Question 9.SP.8: For the section shown, the moments and product of inertia wi......
For the section shown, the moments and product of inertia with respect to the x and y axes are
I_x=7.20 \times 10^6 \mathrm{~mm}^4 \quad I_y=2.59 \times 10^6 \mathrm{~mm}^4 \quad I_{x y}=-2.54 \times 10^6 \mathrm{~mm}^4
Using Mohr’s circle, determine (a) the principal axes of the section about O, (b) the values of the principal moments of inertia of the section about O, and (c) the moments and product of inertia of the section with respect to the x’ and y’ axes that form an angle of 60° with the x and y axes.
STRATEGY: You should carefully draw Mohr’s circle and use the geometry of the circle to determine the orientation of the principal axes. Then complete the analysis for the requested moments of inertia.
MODELING:
Drawing Mohr’s Circle. First plot point X with coordinates I_x=7.20, I_{x y}=-2.54, and plot point Y with coordinates I_y=2.59, -I_{x y}=+2.54. Join X and Y with a straight line to define the center C of Mohr’s circle (Fig. 1). You can measure the abscissa of C, which represents I_{\mathrm{ave}}, and the radius R of the circle either directly or using
I_{\mathrm{ave}}=O C=\frac{1}{2}\left(I_x+I_y\right)=\frac{1}{2}\left(7.20 \times 10^6+2.59 \times 10^6\right)=4.895 \times 10^6 \mathrm{~mm}^4
C D=\frac{1}{2}\left(I_x-I_y\right)=\frac{1}{2}\left(7.20 \times 10^6-2.59 \times 10^6\right)=2.305 \times 10^6 \mathrm{~mm}^4
R=\sqrt{(C D)^2+(D X)^2}=\sqrt{\left(2.305 \times 10^6\right)^2+\left(2.54 \times 10^6\right)^2}
=3.430 \times 10^6 \mathrm{~mm}^4
ANALYSIS:
a. Principal Axes. The principal axes of the section correspond to points A and B on Mohr’s circle, and the angle through which you should rotate CX to bring it into CA defines 2 \theta_m. You obtain
\tan 2 \theta_m=\frac{D X}{C D}=\frac{2.54}{2.305}=1.102 \quad 2 \theta_m=47.8^{\circ} ↺ \theta_m=23.9^{\circ} ↺
Thus, the principal axis Oa corresponding to the maximum value of the moment of inertia is obtained by rotating the x axis through 23.9° counterclockwise; the principal axis Ob corresponding to the minimum value of the moment of inertia can be obtained by rotating the y axis through the same angle (Fig. 2).

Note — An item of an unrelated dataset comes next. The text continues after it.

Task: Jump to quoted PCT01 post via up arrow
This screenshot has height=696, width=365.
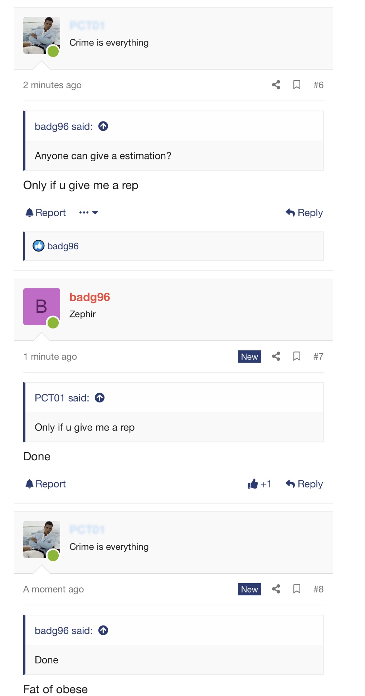Action: coord(100,398)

b. Principal Moments of Inertia. The principal moments of inertia are represented by the abscissas of A and B. The results are
I_{\max }=O A=O C+C A=I_{\mathrm{ave}}+R=(4.895+3.430) 10^6 \mathrm{~mm}^4
I_{\max }=8.33 \times 10^6 \mathrm{~mm}^4
I_{\min }=O B=O C-B C=I_{\mathrm{ave}}-R=(4.895-3.430) 10^6 \mathrm{~mm}^4
I_{\min }=1.47 \times 10^6 \mathrm{~mm}^4
c. Moments and Product of Inertia with Respect to the x’ and y’ Axes. On Mohr’s circle, you obtain the points X’ and Y’, which correspond to the x’ and y’ axes, by rotating CX and CY through an angle 2θ = 2(60°) = 120° counterclockwise (Fig. 3). The coordinates of X’ and Y’ yield the desired moments and product of inertia. Noting that the angle that CX’ forms with the horizontal axis is \phi=120^{\circ} – 47.8° = 72.2°, you have
I_{x^{\prime}}=O F=O C+C F=4.895 \times 10^6 \mathrm{~mm}^4+\left(3.430 \times 10^6 \mathrm{~mm}^4\right) \cos 72.2^{\circ}
I_{x^{\prime}}=5.94 \times 10^6 \mathrm{~mm}^4
I_{y^{\prime}}=O G=O C-G C=4.895 \times 10^6 \mathrm{~mm}^4-\left(3.430 \times 10^6 \mathrm{~mm}^4\right) \cos 72.2^{\circ}
I_{y^{\prime}}=3.85 \times 10^6 \mathrm{~mm}^4
I_{x^{\prime} y^{\prime}}=F X^{\prime}=\left(3.430 \times 10^6 \mathrm{~mm}^4\right) \sin 72.2^{\circ}
I_{x^{\prime} y^{\prime}}=3.27 \times 10^6 \mathrm{~mm}^4
REFLECT and THINK: This problem illustrates typical calculations with Mohr’s circle. The technique is a useful one to learn and remember.